WORK INSTRUCTIONS: Check every line of the entries for the string "computer" and return the ones that contain it.

TASK INPUT:

^^^^^^^^^^^^^^^^

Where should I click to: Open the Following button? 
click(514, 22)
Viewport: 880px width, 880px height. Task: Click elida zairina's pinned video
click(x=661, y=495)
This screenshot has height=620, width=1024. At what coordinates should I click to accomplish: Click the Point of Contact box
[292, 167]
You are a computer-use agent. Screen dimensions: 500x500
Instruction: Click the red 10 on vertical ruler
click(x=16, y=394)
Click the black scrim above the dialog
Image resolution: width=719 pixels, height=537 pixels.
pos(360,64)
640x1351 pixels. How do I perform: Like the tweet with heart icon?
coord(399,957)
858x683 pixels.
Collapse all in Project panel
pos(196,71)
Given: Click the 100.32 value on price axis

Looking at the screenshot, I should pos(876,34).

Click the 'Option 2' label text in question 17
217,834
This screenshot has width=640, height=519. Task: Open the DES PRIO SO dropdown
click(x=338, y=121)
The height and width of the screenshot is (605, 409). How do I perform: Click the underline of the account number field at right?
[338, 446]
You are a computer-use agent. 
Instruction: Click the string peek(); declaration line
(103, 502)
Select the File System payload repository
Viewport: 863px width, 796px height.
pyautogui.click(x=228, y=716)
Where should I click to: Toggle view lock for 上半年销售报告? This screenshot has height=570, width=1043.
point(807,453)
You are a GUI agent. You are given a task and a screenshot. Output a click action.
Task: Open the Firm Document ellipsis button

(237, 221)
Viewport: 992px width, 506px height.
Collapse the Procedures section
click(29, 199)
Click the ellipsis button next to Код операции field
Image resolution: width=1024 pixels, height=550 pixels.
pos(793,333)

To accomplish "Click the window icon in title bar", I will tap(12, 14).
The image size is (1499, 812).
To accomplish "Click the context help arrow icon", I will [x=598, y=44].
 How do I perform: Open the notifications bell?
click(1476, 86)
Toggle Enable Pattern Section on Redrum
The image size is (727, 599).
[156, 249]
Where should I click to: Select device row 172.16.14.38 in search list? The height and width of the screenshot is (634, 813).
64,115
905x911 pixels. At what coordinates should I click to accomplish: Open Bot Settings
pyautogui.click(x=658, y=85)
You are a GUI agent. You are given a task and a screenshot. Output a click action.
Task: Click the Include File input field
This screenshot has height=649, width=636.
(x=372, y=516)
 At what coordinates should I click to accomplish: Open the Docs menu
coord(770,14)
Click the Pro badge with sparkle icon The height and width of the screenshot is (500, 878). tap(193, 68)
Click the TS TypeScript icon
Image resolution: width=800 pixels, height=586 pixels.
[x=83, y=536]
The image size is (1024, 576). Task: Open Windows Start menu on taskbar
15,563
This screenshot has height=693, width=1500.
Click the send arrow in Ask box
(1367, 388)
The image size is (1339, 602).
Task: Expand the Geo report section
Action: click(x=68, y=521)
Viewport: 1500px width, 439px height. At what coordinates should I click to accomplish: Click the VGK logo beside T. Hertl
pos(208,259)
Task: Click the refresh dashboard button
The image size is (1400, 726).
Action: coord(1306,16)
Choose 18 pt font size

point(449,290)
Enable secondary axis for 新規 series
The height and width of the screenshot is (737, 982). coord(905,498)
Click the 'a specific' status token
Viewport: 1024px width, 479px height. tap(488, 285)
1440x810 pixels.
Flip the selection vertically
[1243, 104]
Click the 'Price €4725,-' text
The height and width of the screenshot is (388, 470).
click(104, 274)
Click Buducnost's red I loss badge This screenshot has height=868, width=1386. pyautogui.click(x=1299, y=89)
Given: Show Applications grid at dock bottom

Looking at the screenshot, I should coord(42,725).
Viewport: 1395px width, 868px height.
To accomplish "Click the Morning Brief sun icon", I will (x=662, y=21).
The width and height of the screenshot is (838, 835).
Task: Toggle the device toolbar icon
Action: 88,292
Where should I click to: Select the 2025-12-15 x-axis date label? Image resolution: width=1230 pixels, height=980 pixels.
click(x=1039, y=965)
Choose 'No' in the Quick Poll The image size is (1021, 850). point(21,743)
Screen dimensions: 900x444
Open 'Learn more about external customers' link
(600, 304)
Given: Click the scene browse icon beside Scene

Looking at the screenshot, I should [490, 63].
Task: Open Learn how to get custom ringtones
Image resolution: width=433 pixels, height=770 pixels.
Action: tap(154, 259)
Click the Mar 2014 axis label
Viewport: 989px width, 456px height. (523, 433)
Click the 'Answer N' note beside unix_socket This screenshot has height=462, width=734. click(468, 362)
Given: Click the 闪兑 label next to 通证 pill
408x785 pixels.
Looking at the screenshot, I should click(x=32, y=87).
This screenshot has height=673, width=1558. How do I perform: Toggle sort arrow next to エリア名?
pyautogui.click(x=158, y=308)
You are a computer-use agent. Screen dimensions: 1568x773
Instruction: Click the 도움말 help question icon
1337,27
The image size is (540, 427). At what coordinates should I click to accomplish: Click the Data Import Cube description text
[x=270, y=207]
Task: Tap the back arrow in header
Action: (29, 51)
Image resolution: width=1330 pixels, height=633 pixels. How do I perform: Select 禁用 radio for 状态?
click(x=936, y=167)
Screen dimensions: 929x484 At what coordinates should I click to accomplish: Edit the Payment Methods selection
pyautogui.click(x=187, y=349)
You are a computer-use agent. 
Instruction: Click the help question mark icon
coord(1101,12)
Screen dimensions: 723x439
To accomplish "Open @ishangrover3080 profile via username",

^^^^^^^^^^^^^^^^

EXERCISE RESULT:
You are a computer-use agent. Screen dimensions: 500x500
You are a computer-use agent. 
You are a computer-use agent. Screen dimensions: 1568x773
You are a computer-use agent. 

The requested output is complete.